1. Analogy of Determinants

In the context of matrices, the determinant can be thought of as analogous to the absolute value in the multiplication of real numbers. Here's why

  • Scaling Factor The absolute value of a real number $a$ indicates how much $a$ scales other numbers when multiplied. For matrices, the determinant $\det(A)$ indicates how much the matrix $A$ scales areas (in 2 D), volumes (in 3 D), or hyper-volumes in higher dimensions.

  • Sign of Determinant The sign of the determinant (positive or negative) can be compared to the sign of a real number. A positive determinant indicates preservation of orientation, while a negative determinant indicates a reversal of orientation. Similarly, a positive number maintains direction, while a negative number reverses it.

  • Multiplicative Property Just like the product of absolute values $|a \cdot b| = |a| \cdot |b|$ for real numbers, the determinant of the product of two matrices equals the product of their determinants $\det(AB) = \det(A) \cdot \det(B)$.

2. Expansion on Linear Transformations and Volume Scaling

Linear Transformations and Dimensionality

Square matrices represent linear transformations that map an $n$ -dimensional space onto itself. This property is crucial for understanding why determinants are defined for square matrices

  • Linear Transformations

    • A matrix $A \in \mathbb{R}^{n \times n}$ defines a transformation $T: \mathbb{R}^n \to \mathbb{R}^n$.
    • If $A$ is a square matrix, it transforms an $n$ -dimensional vector space back into the same $n$ -dimensional vector space.
  • Volume Scaling

    • The determinant $\det(A)$ of a matrix $A$ provides a scalar value that indicates how volumes are scaled under the transformation.
    • For example, if $A$ represents a transformation in 2 D space, $\det(A)$ tells us how the area of a shape is scaled.

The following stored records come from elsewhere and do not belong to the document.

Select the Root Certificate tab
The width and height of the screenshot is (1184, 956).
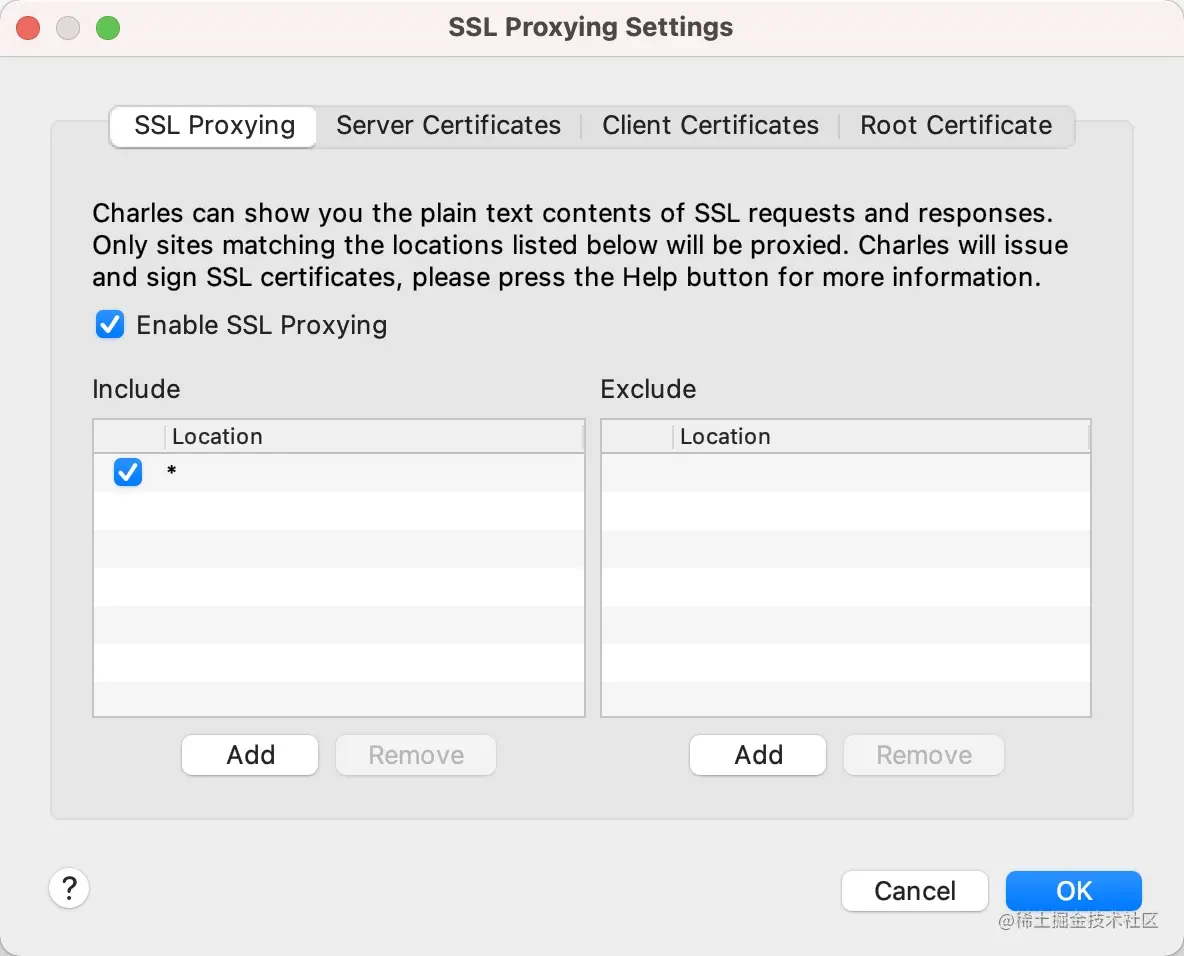coord(955,125)
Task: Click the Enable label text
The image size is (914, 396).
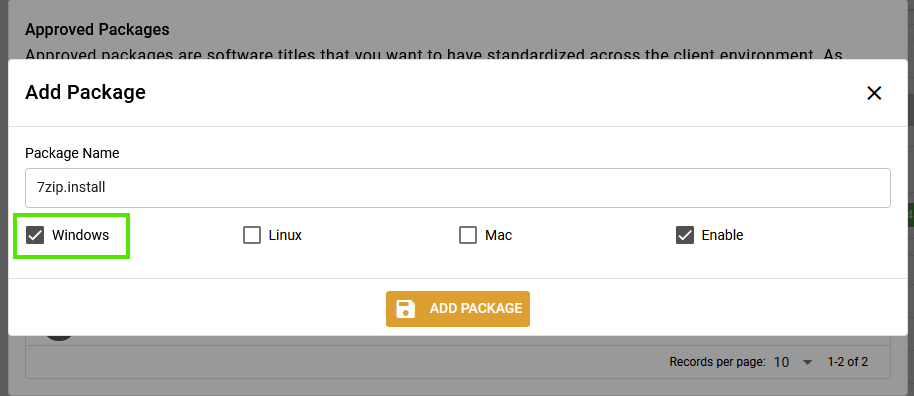Action: (x=722, y=235)
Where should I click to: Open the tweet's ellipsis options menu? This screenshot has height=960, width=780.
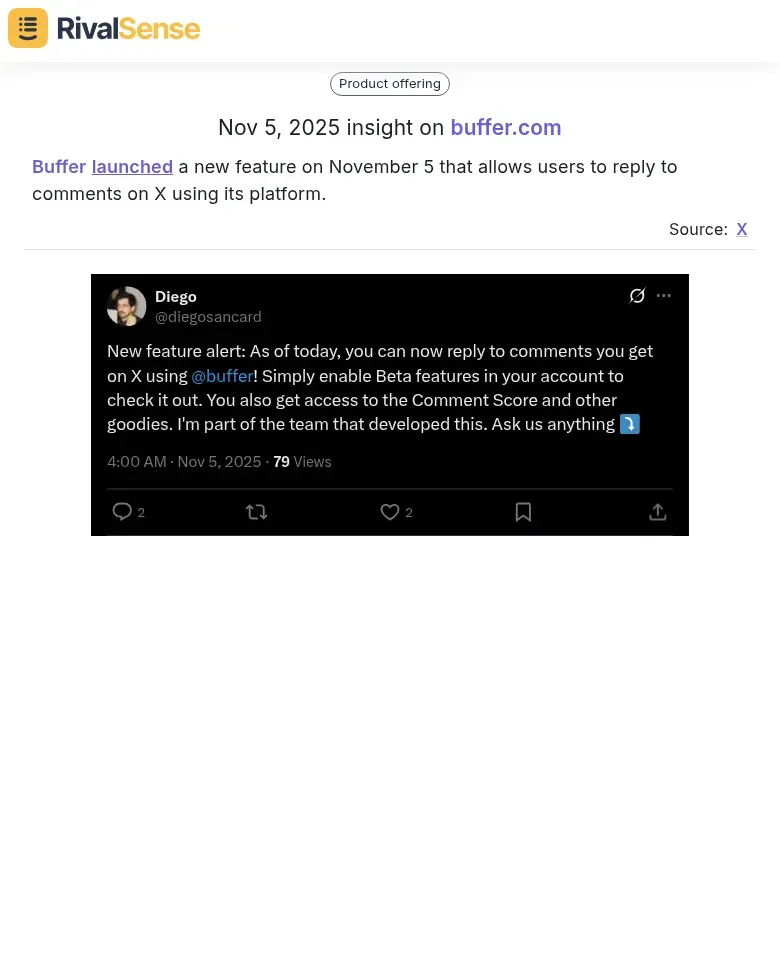[x=663, y=295]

If $\det(A) = 2$, a shape will have twice the area after the transformation.
    • In 3 D, if $\det(A) = 0.5$, the transformation shrinks volumes to half their original size.

Non-Square Matrices

Non-square matrices represent transformations between spaces of different dimensions, which makes volume scaling interpretation non-applicable

  • Dimension Mismatch

    • A non-square matrix $B \in \mathbb{R}^{m \times n}$ defines a transformation $T: \mathbb{R}^n \to \mathbb{R}^m$.
    • Since the input and output spaces have different dimensions, the concept of preserving volume does not apply. For instance, a $2 \times 3$ matrix might map a 3-dimensional vector to a 2-dimensional vector.
  • Geometric Interpretation

    • Consider a $2 \times 3$ matrix that maps 3 D space into a plane (2 D space). This transformation does not preserve volume, but instead projects the higher-dimensional space onto a lower-dimensional subspace.
    • Determinants are not defined for such transformations because the concept of volume scaling between spaces of different dimensions is not meaningful.

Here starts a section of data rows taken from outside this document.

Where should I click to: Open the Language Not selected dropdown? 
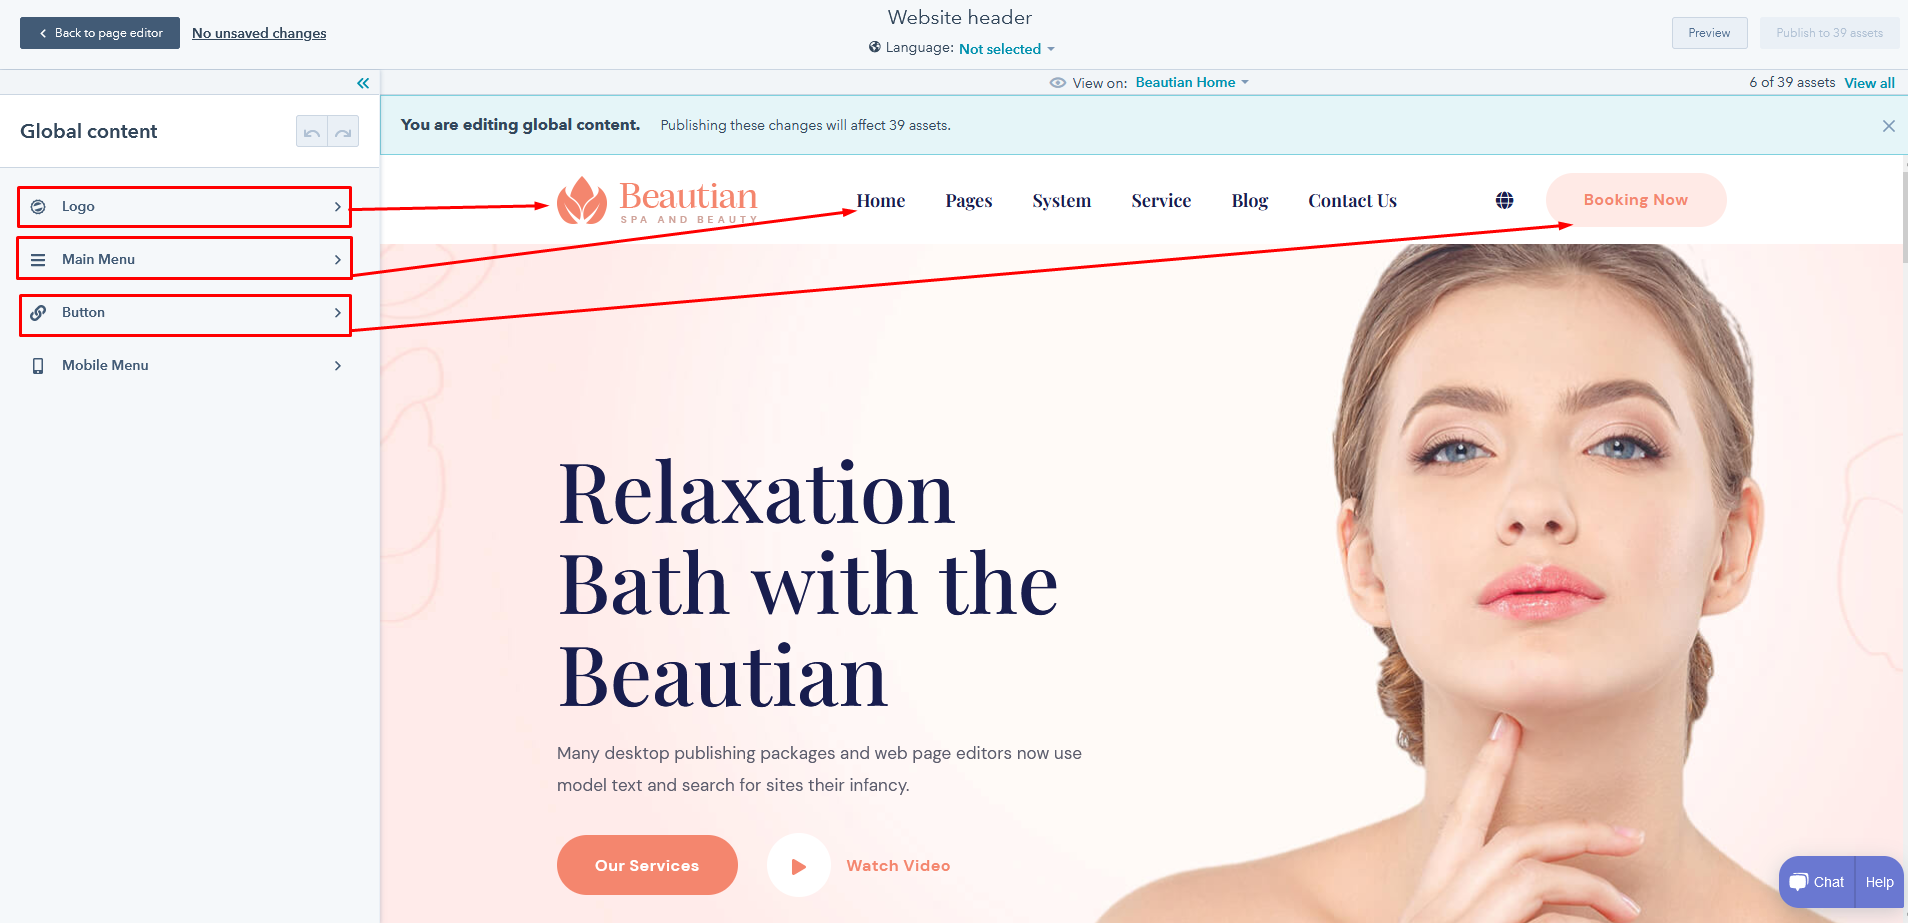coord(1006,49)
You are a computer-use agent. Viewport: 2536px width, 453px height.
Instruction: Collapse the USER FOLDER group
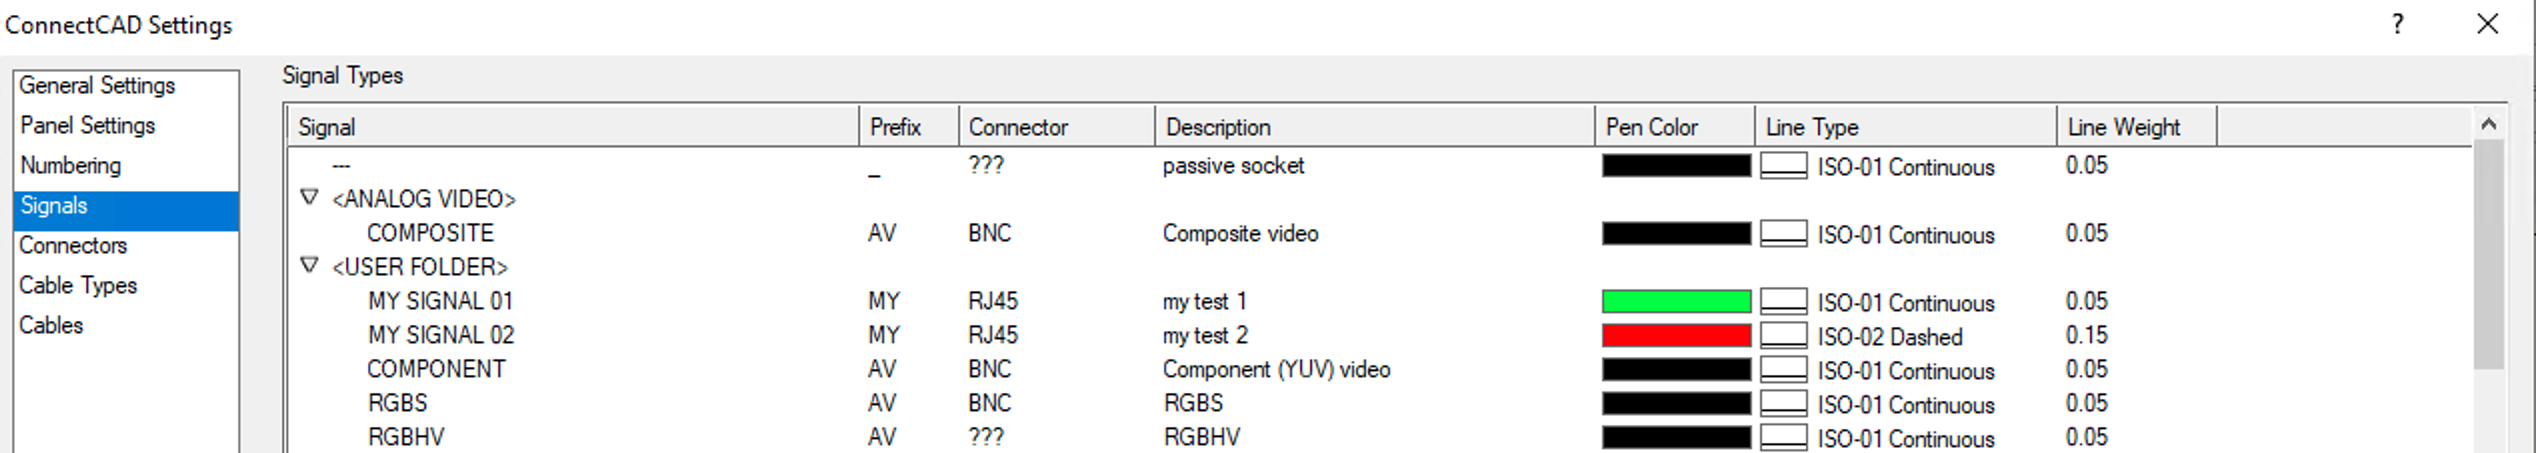pos(310,266)
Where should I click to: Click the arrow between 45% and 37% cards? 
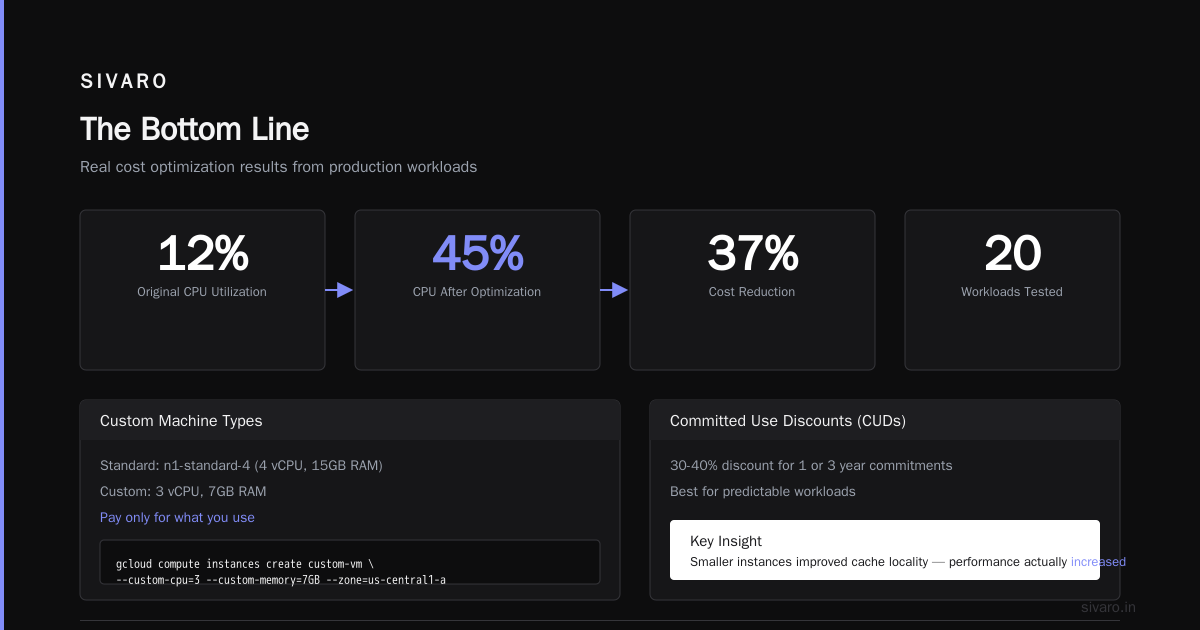coord(614,290)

Example to Illustrate Volume Scaling

Consider a 2 D example for simplicity

  • Transformation Matrix $$ A = \begin{pmatrix} 2 & 1 \ 1 & 2 \end{pmatrix} $$

  • Area Scaling

    • The determinant of $A$ is $$ \det(A) = 2 \cdot 2 - 1 \cdot 1 = 4 - 1 = 3 $$
    • This means that any shape in 2 D space will have its area scaled by a factor of 3 under the transformation defined by $A$.
  • Orientation

    • Since $\det(A) > 0$, the orientation of shapes is preserved. If the determinant were negative, it would indicate that the transformation includes a reflection, reversing orientation.

Summary

In summary, the determinant of a square matrix serves as a crucial measure of how linear transformations affect volumes and orientations within the same dimensional space. Non-square matrices, representing transformations between different dimensions, do not have determinants because the concept of volume scaling is inapplicable in those cases. The analogy to absolute values helps to intuitively grasp the significance of determinants in scaling transformations.